Within the listing that follows, reproduce exactly the lines starting at the line with "Press Room (601, 2512)" and ending at the line with "Møbler (371, 152)", inclusive, and only those. Pictures are dropped.

**********

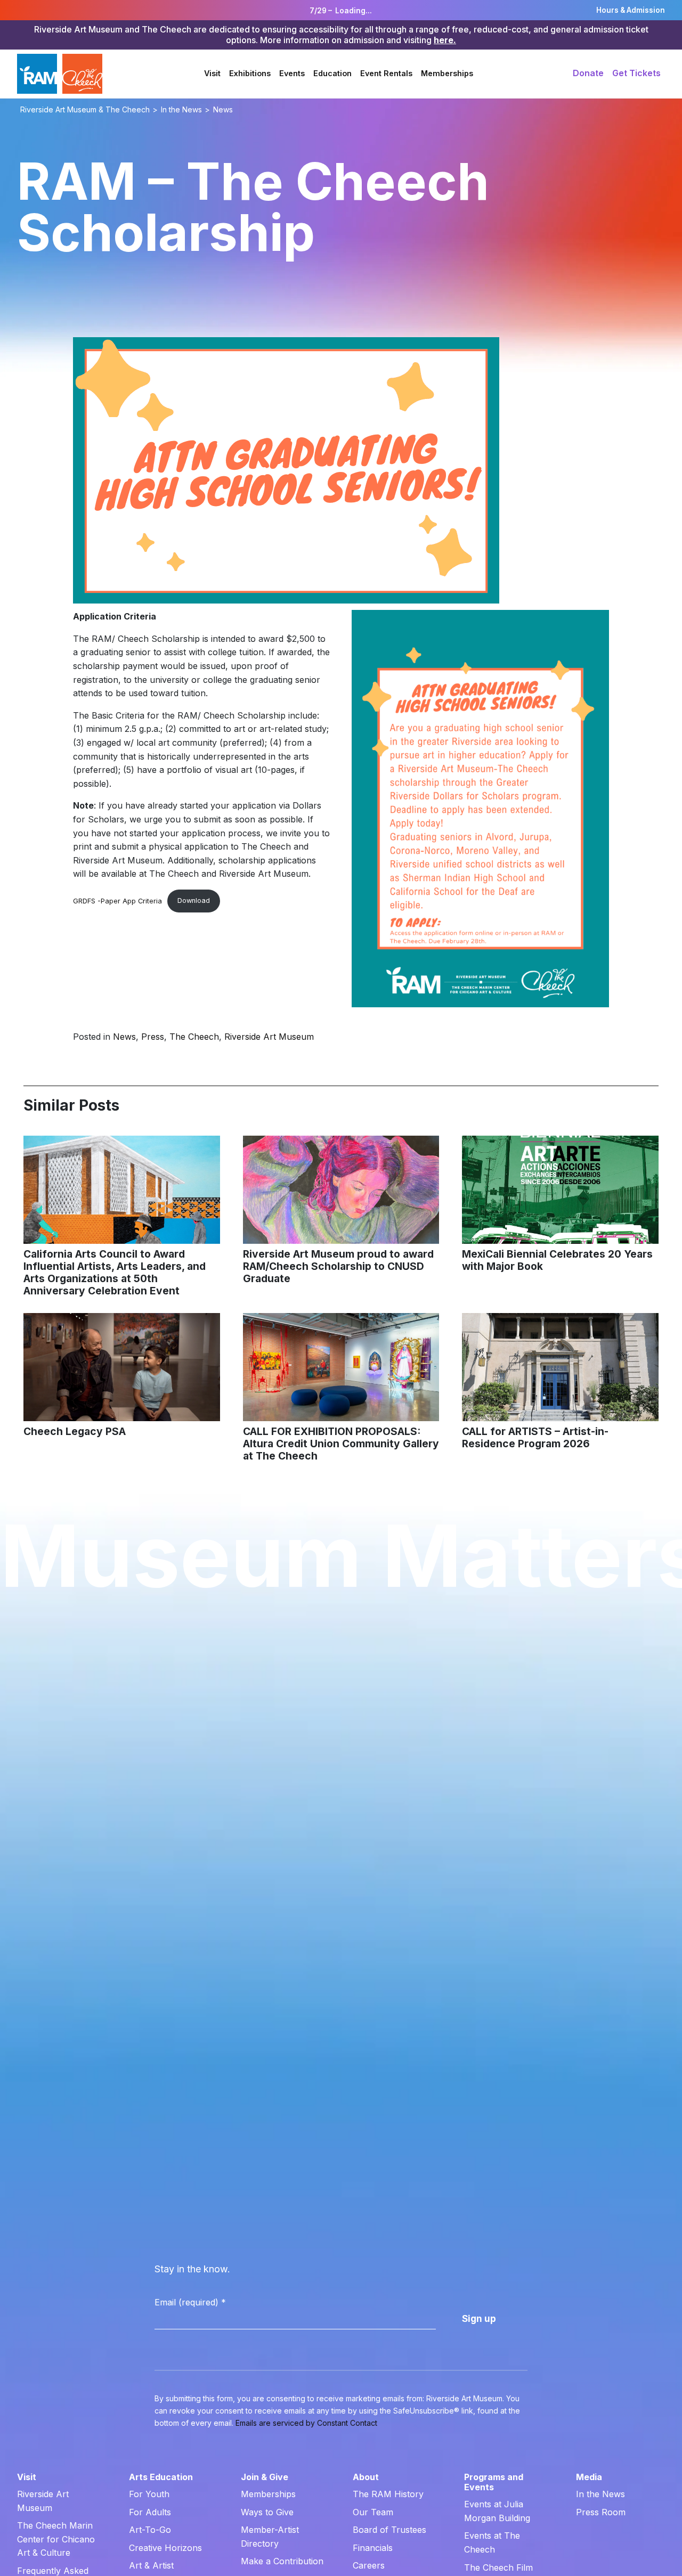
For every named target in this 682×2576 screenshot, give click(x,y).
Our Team (373, 2512)
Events (292, 73)
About (366, 2477)
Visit (212, 73)
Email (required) (190, 2302)
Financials (373, 2547)
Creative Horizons (165, 2547)
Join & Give (264, 2477)
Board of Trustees (389, 2529)
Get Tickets (636, 73)
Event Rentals (386, 73)
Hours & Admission (630, 10)
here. (445, 40)
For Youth (149, 2494)
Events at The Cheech (492, 2542)
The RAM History (388, 2494)
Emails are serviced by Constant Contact (306, 2422)
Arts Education (161, 2477)
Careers (369, 2565)
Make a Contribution (282, 2561)
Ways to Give (267, 2512)
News (124, 1036)
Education (332, 73)
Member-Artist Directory (270, 2536)
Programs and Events (493, 2482)
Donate (588, 73)
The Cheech (194, 1036)
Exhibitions (250, 73)
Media (589, 2477)
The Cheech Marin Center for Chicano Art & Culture (56, 2539)
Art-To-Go (150, 2529)
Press (152, 1036)
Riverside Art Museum (269, 1036)
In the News (600, 2494)
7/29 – (341, 10)
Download (193, 900)
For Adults (150, 2512)
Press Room (601, 2512)
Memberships (447, 73)
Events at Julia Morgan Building (497, 2511)
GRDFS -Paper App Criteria (117, 900)
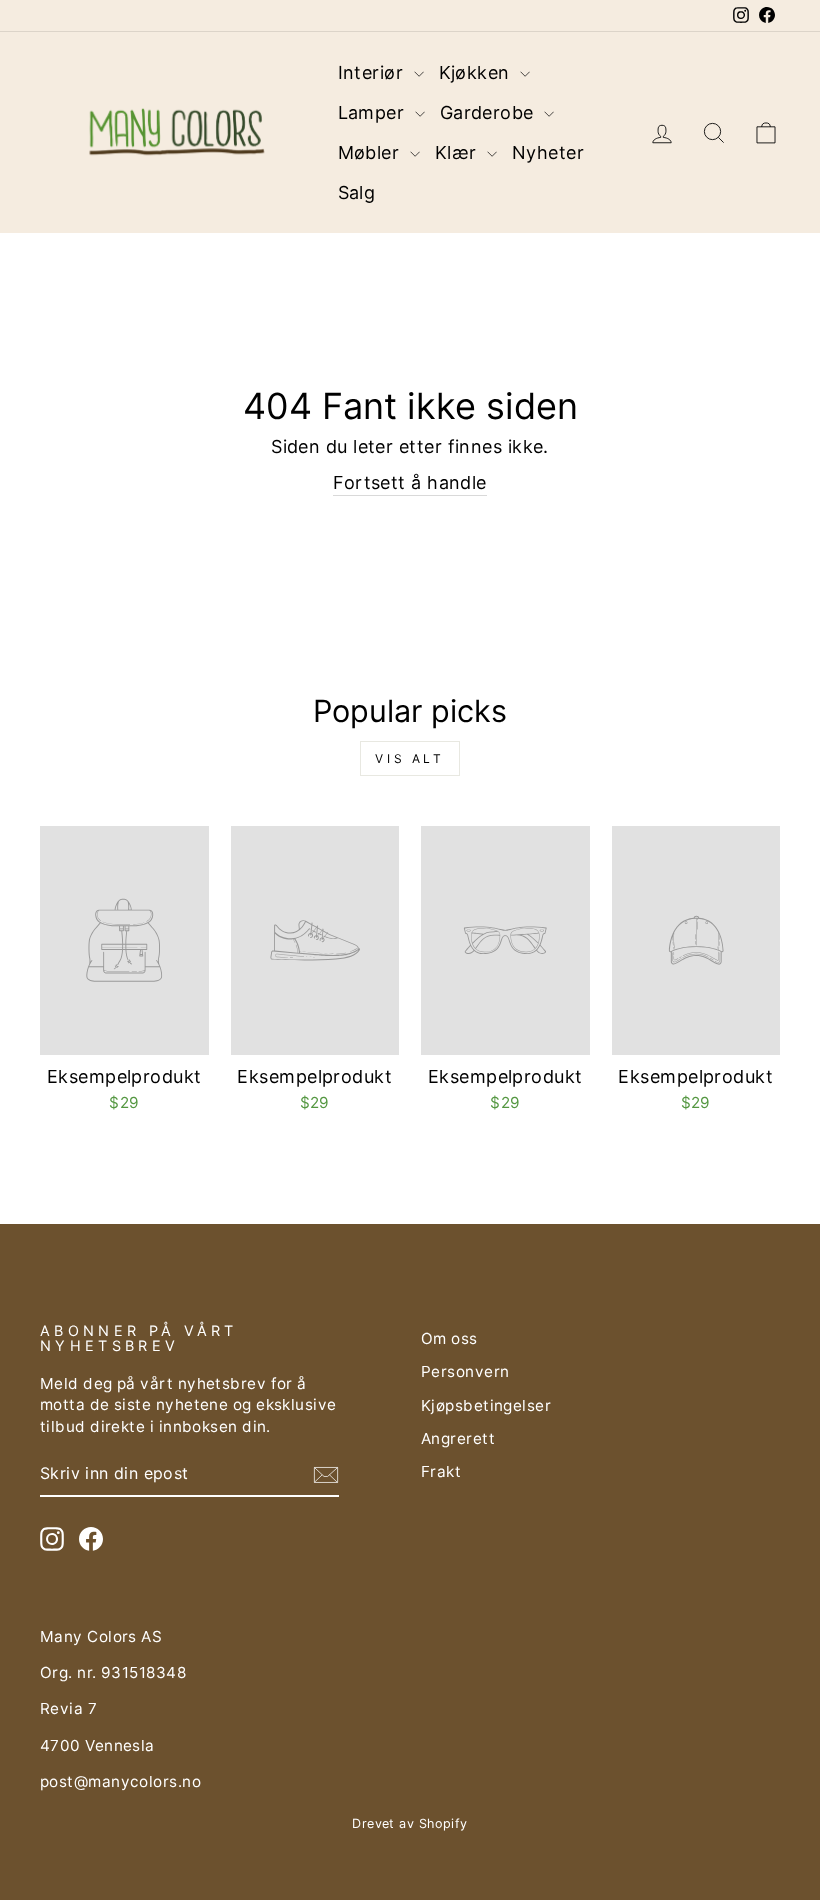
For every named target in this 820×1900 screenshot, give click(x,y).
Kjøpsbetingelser (486, 1405)
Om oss (449, 1338)
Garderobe (490, 112)
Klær (458, 152)
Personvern (465, 1371)
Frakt (441, 1471)
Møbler (371, 152)
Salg (357, 192)
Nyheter (548, 152)
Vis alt (409, 758)
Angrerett (458, 1438)
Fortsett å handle (410, 482)
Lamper (374, 112)
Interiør (373, 72)
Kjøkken (477, 72)
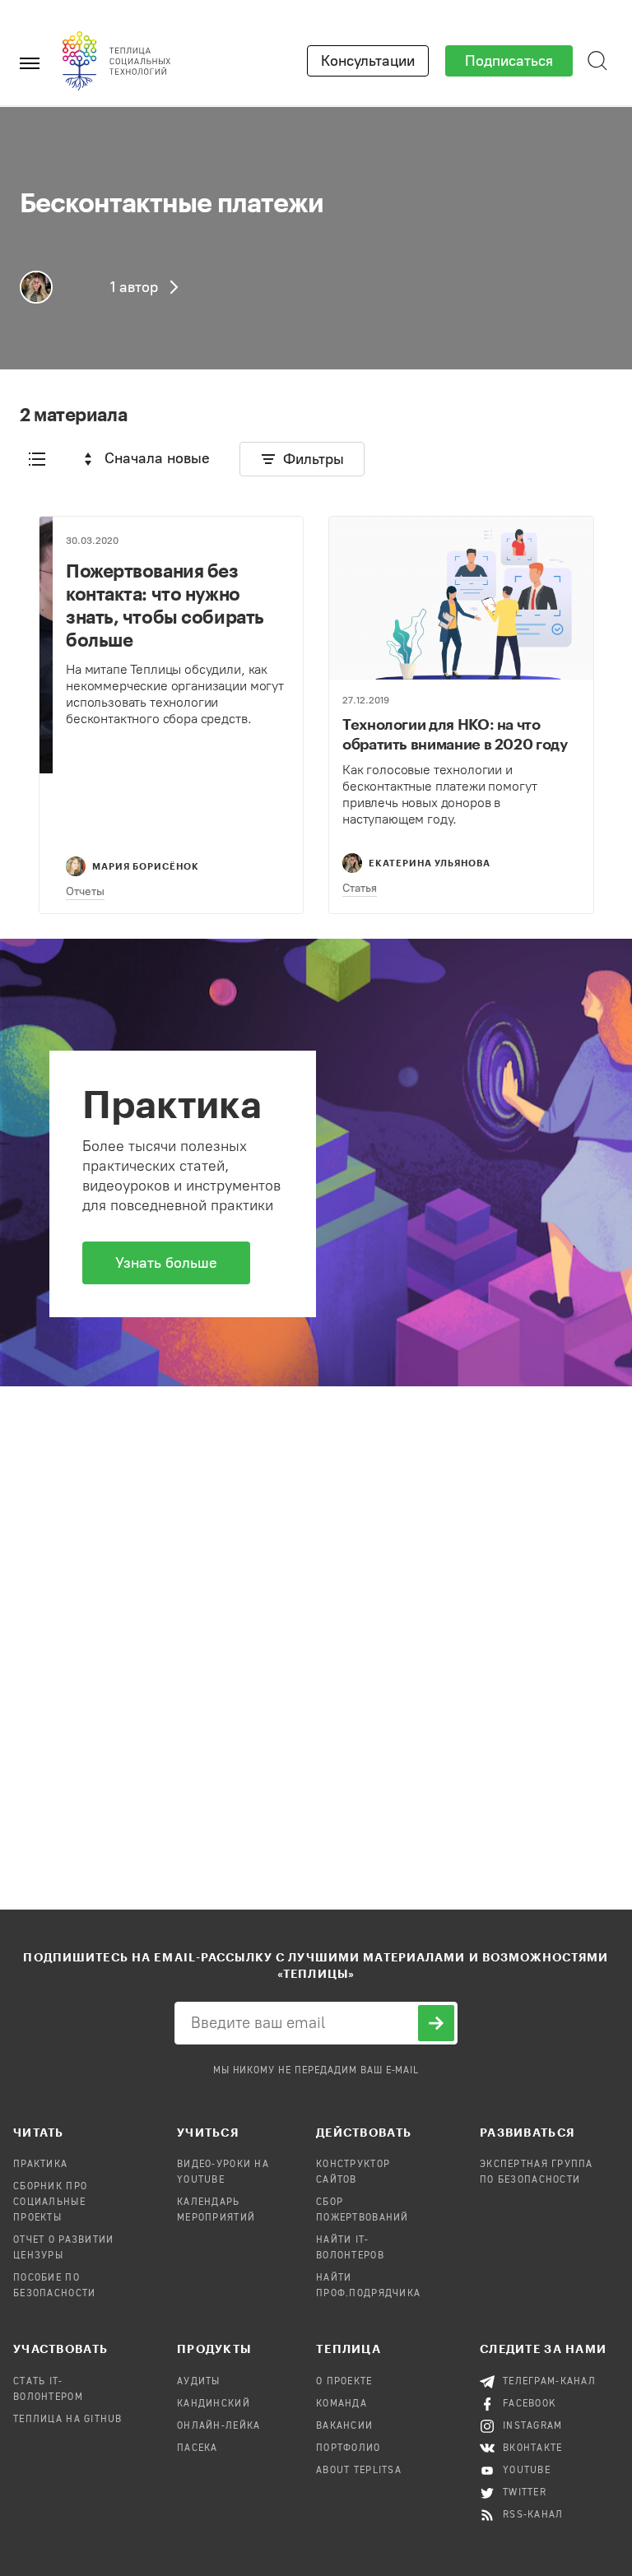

**********

▸ REPLY
Press Room (601, 2512)
Memberships (447, 73)
Events at Julia Morgan Building (497, 2511)
GRDFS -Paper App Criteria (117, 900)
For every named target in this 820×1900 screenshot, give click(x,y).
Kjøpsbetingelser (486, 1405)
Om oss (449, 1338)
Garderobe (490, 112)
Klær (458, 152)
Personvern (465, 1371)
Frakt (441, 1471)
Møbler (371, 152)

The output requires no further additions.